Dans les rues de Foujeyra, peuplé de 240 000 habitants, dont un tiers d’Emiratis, cette tension est invisible. Les prémices de la fournaise estivale et l’engourdissement propre au mois du ramadan accentuent l’aspect naturellement indolent de cet émirat de poche, beaucoup moins sophistiqué et riche que Dubaï et Abou Dhabi. Au pied du fort, un petit musée et des vestiges de maisonnettes en boue séchée rappellent au visiteur que l’électricité n’est pas arrivée à Foujeyra avant le début des années 1970.
Rassurer les investisseurs
Seul indice que ce calme apparent peut être trompeur, la direction du port, protégé des regards indiscrets par de hauts murs, renvoie les demandes d’interviews vers Abou Dhabi, la capitale fédérale. Même le souverain local, le cheikh Hamad Ben Mohamed Al-Charqi, en poste depuis 1974, ne s’est pas exprimé sur l’énigmatique sabotage. La ligne officielle a été donnée par le ministre d’Etat aux affaires étrangères, Anwar Gargash, qui a appelé à la « retenue » et à la « désescalade », tout en promettant de révéler au plus vite les résultats de l’enquête en cours – à laquelle des experts français participent.

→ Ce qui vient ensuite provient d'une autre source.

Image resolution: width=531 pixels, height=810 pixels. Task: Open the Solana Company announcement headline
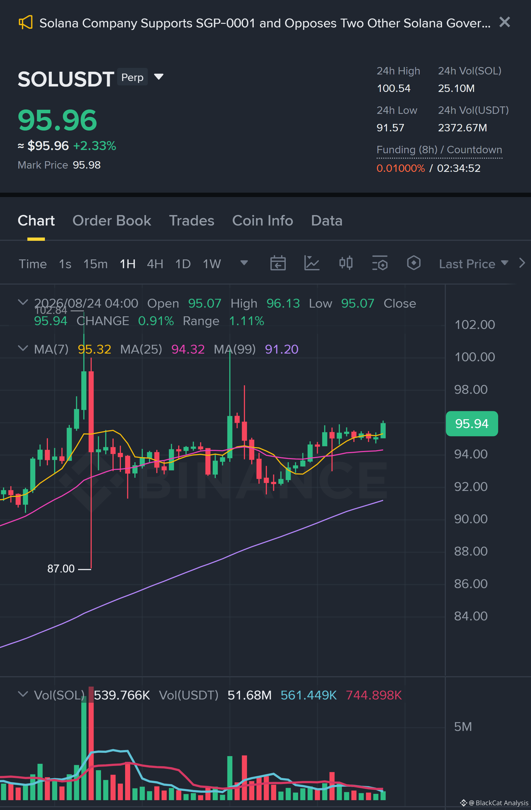click(x=265, y=23)
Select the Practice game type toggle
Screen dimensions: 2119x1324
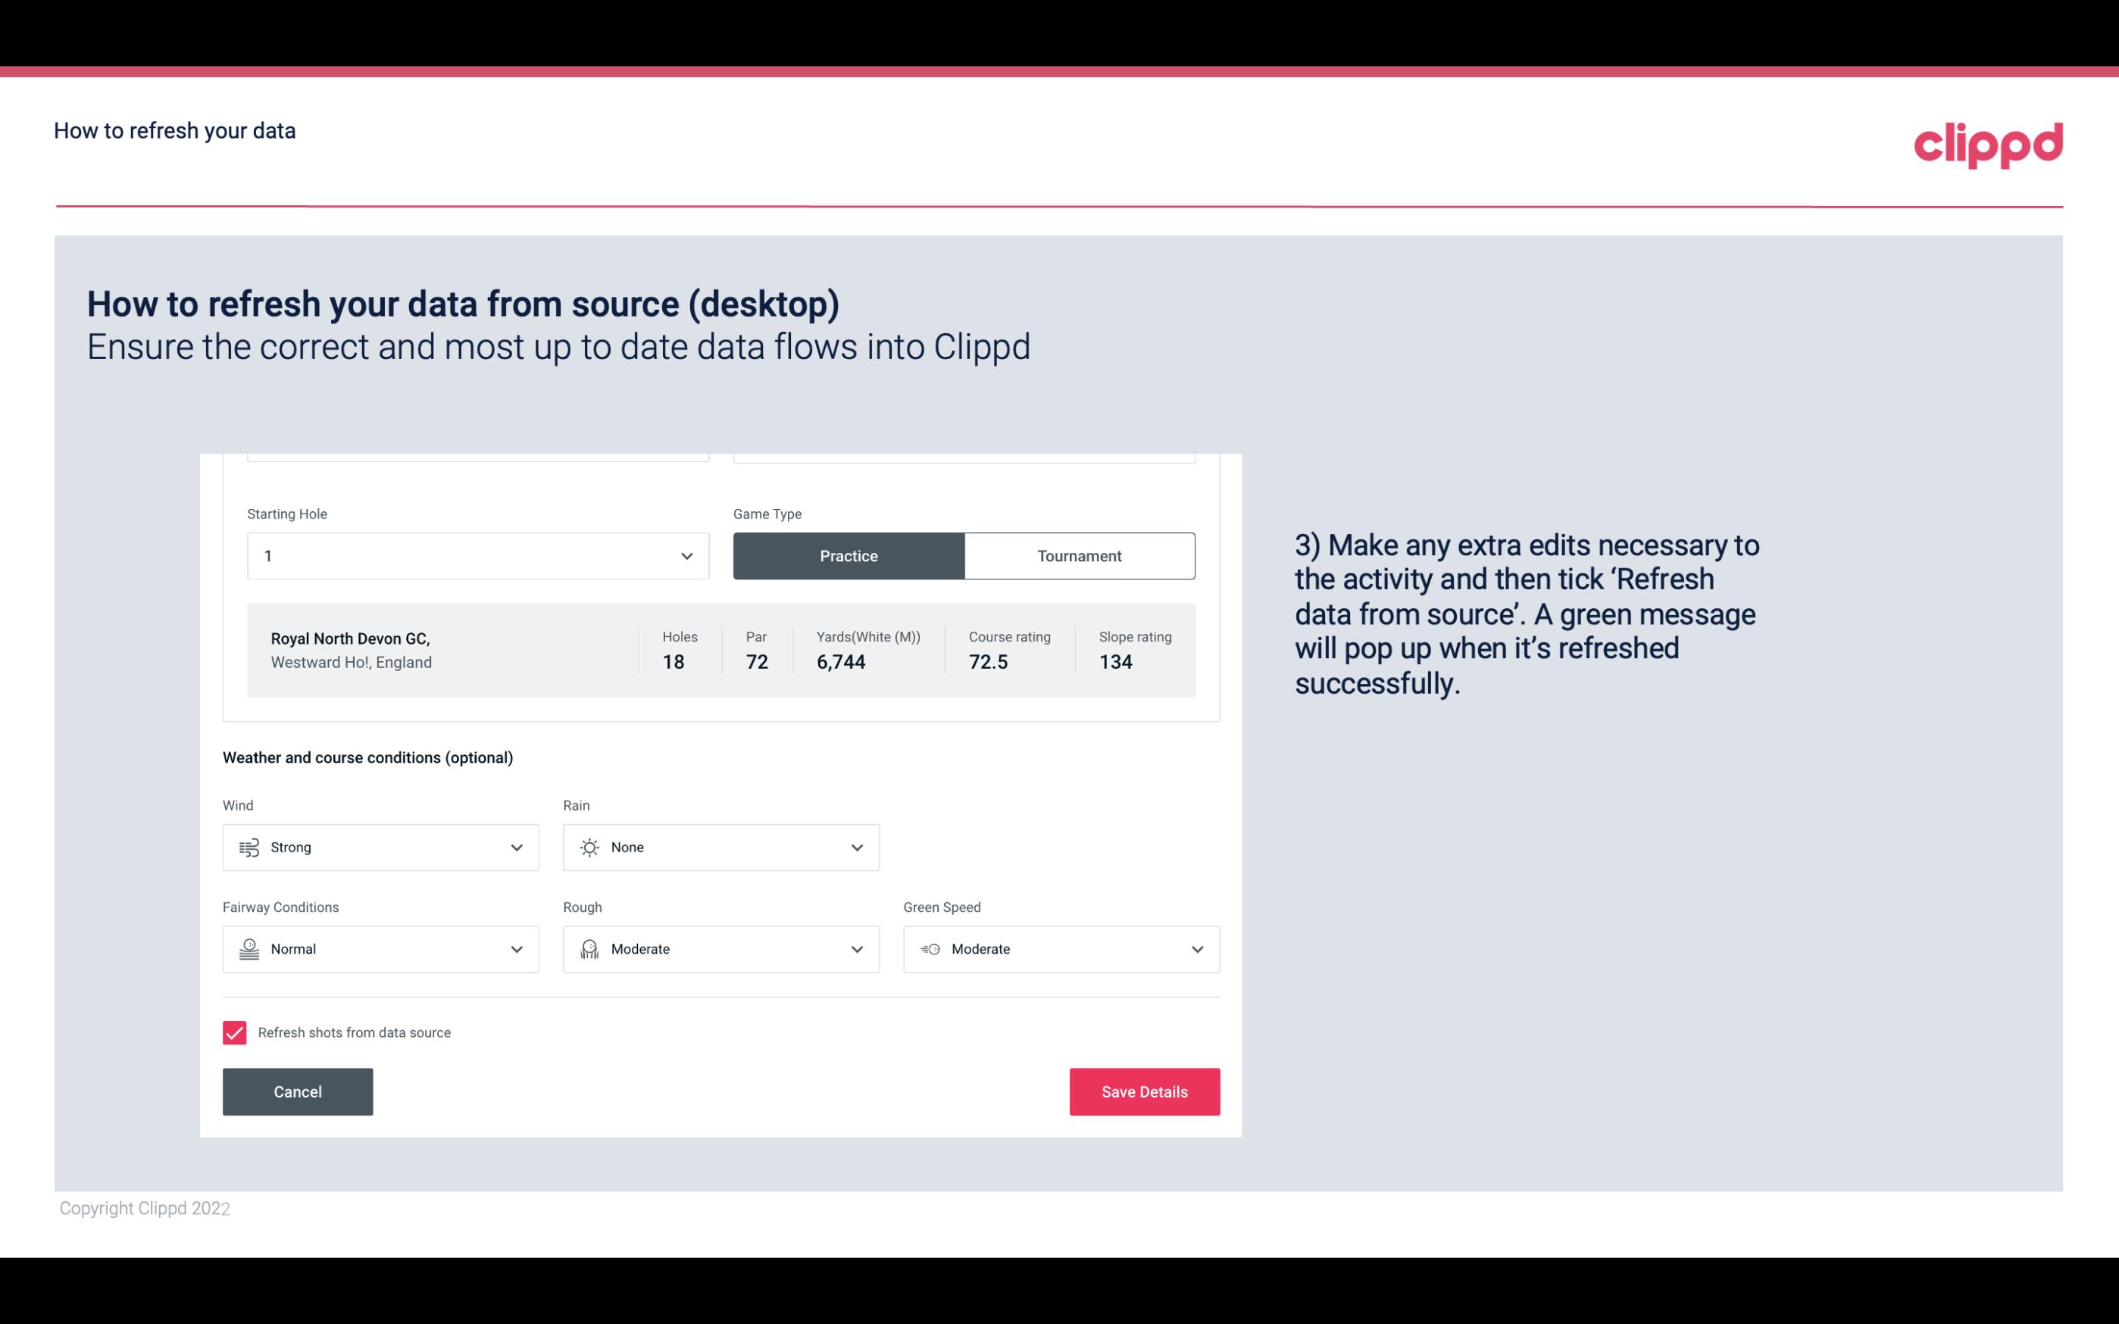pyautogui.click(x=848, y=555)
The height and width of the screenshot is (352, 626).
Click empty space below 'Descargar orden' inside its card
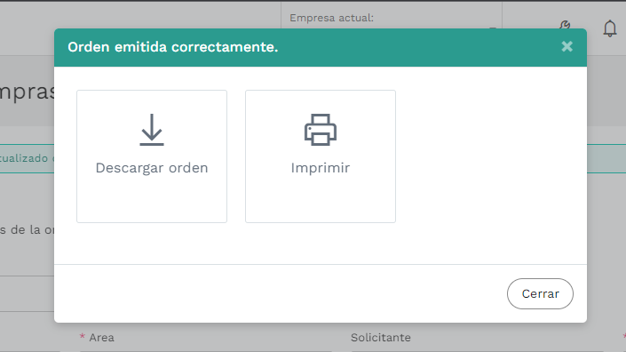click(152, 200)
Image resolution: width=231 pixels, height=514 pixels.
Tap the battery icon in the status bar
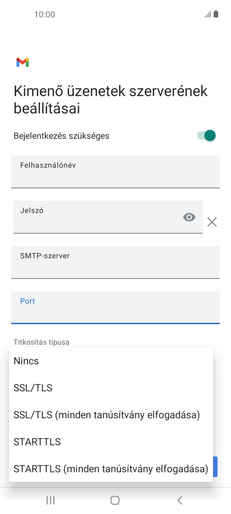pos(216,14)
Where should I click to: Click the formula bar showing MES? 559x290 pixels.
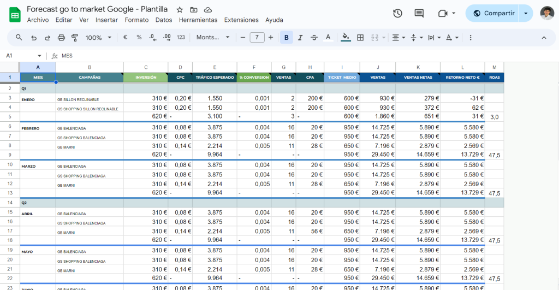(273, 56)
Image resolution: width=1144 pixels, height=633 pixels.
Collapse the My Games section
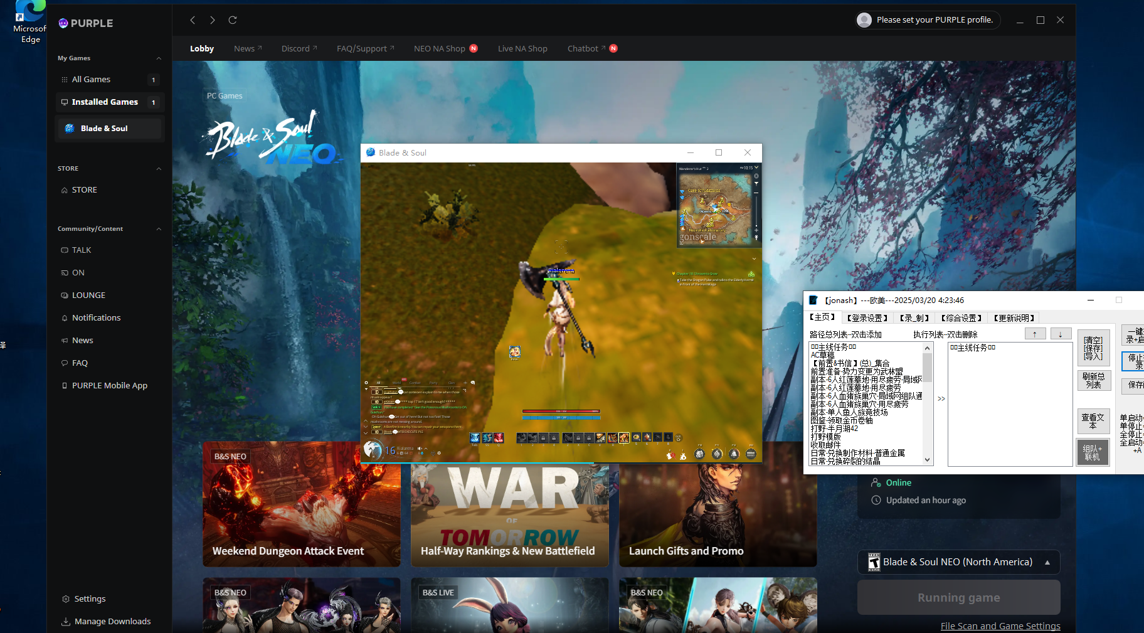pos(159,58)
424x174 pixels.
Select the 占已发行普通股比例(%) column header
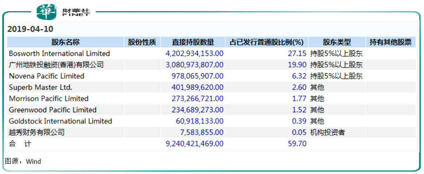pyautogui.click(x=267, y=42)
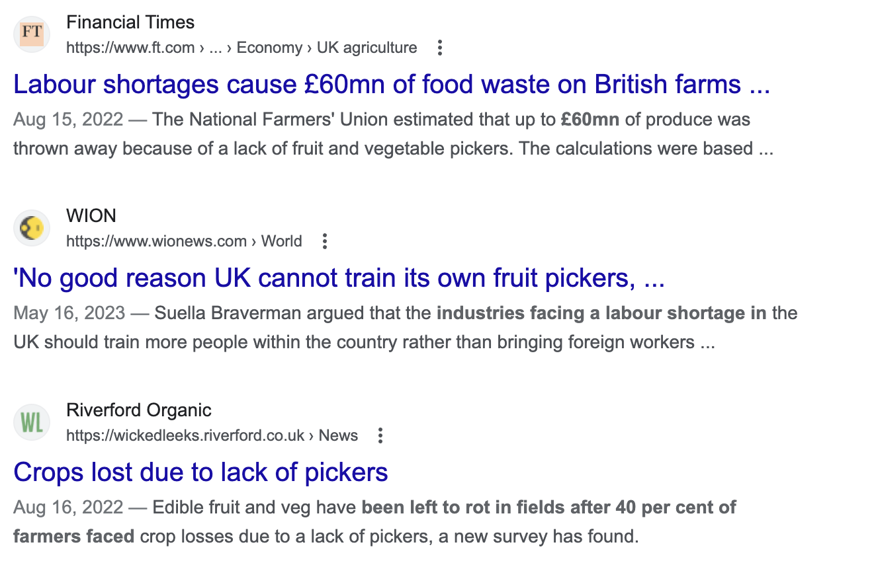Image resolution: width=876 pixels, height=563 pixels.
Task: Open the three-dot menu beside the ft.com URL
Action: [439, 48]
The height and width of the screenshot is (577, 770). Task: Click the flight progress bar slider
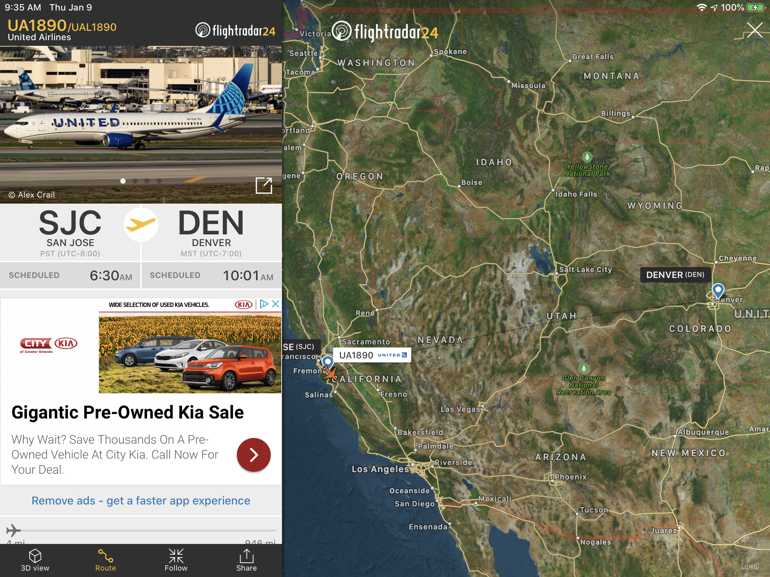pyautogui.click(x=141, y=530)
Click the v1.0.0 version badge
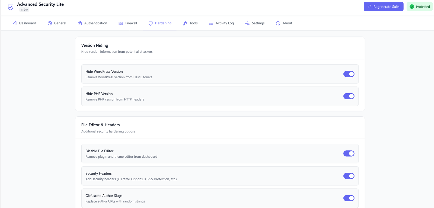Viewport: 434px width, 208px height. 24,10
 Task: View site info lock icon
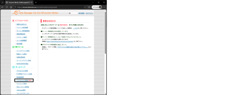[x=15, y=7]
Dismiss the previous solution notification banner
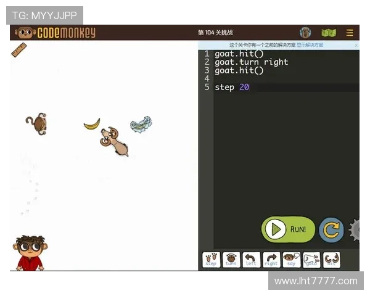 pos(356,45)
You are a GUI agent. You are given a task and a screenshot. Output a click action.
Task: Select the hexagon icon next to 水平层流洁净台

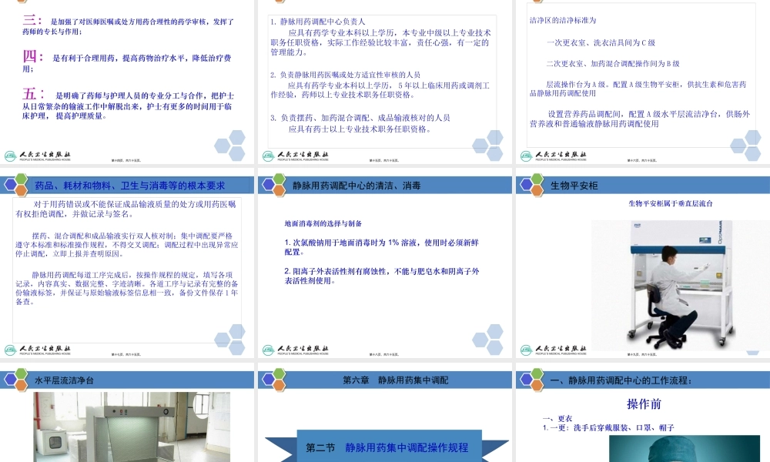pyautogui.click(x=20, y=378)
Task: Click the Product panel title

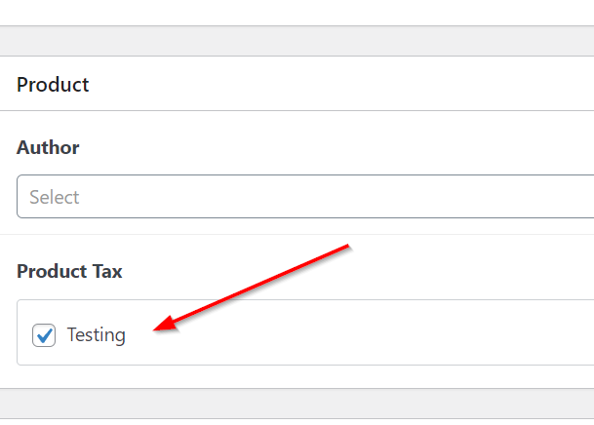Action: pos(53,85)
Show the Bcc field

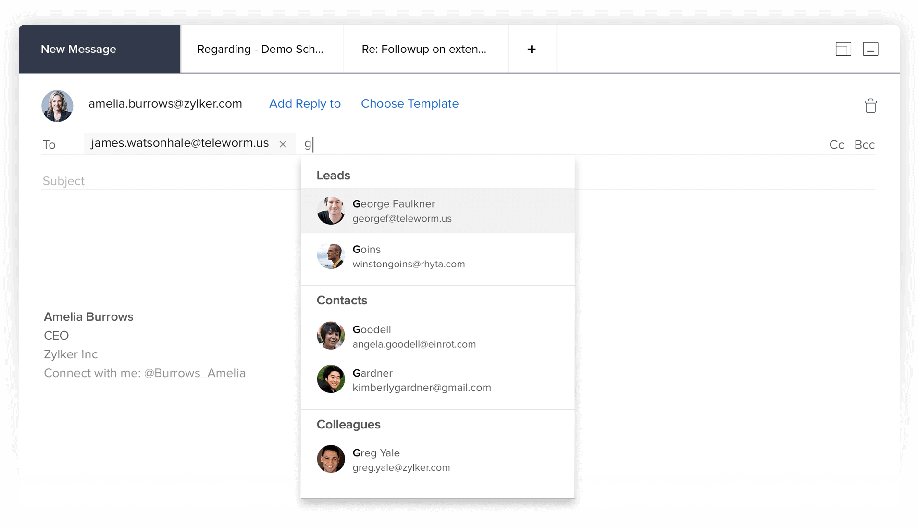(864, 145)
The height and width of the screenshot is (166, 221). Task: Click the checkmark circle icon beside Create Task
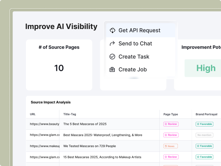(x=113, y=57)
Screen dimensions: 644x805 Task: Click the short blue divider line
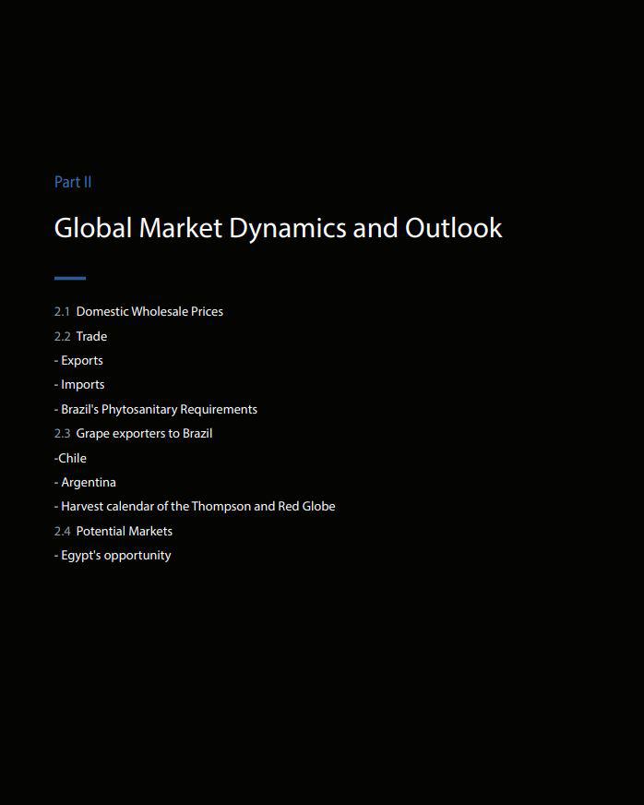tap(70, 278)
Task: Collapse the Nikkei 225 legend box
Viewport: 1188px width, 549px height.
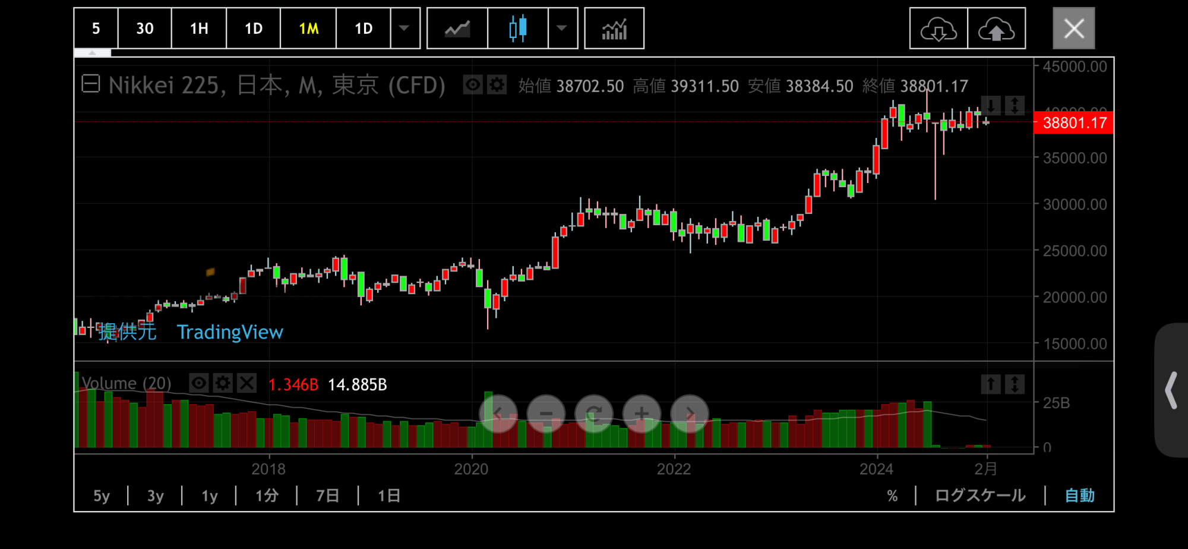Action: point(91,84)
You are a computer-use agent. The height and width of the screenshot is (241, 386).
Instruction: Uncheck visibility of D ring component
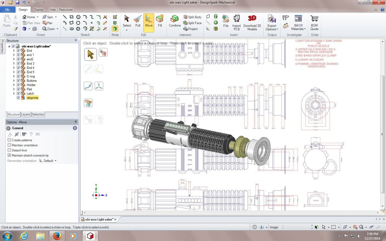[x=18, y=76]
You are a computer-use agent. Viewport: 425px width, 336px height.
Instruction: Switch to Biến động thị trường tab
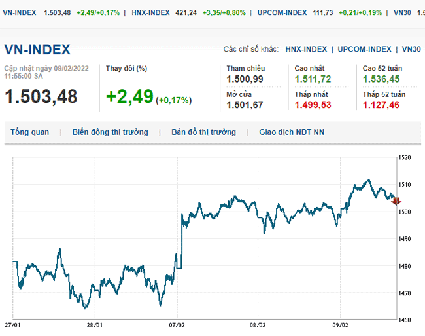[x=110, y=132]
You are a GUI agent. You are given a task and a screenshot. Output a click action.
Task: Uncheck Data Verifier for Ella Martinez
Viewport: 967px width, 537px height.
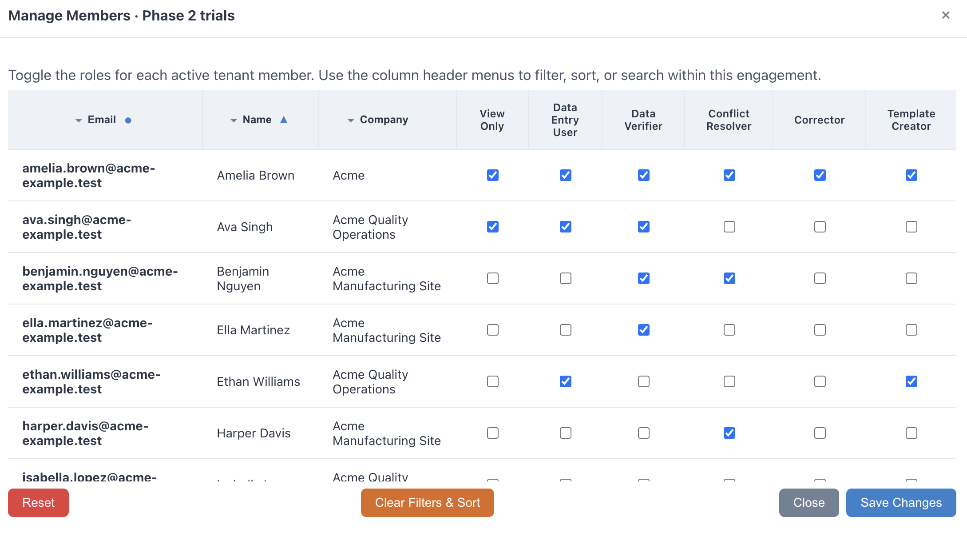pos(643,330)
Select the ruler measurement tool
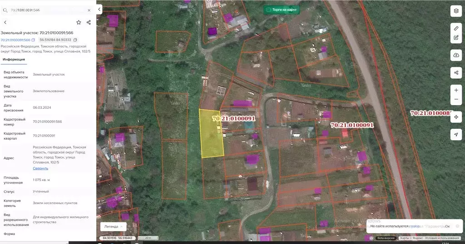 pos(456,28)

« Les Emiratis sont très contrariés de constater que leur plan B pour exporter du pétrole n’est pas protégé des turbulences régionales »
Une attitude étonnamment flegmatique de la part d’un Etat à la diplomatie très musclée, à l’avant-garde des pressions sur Téhéran, que James Mattis, l’ancien secrétaire à la défense américain, a qualifié en 2014 de « petite Sparte ». « C’est de la façade, pour montrer aux investisseurs que tout est sous contrôle, estime le géographe Laurent Lambert, spécialiste des questions énergétiques dans le Golfe, basé au Qatar. Dans la réalité, les Emiratis sont très contrariés de constater que leur plan B pour exporter du pétrole n’est pas autant protégé des turbulences régionales qu’ils le pensaient. »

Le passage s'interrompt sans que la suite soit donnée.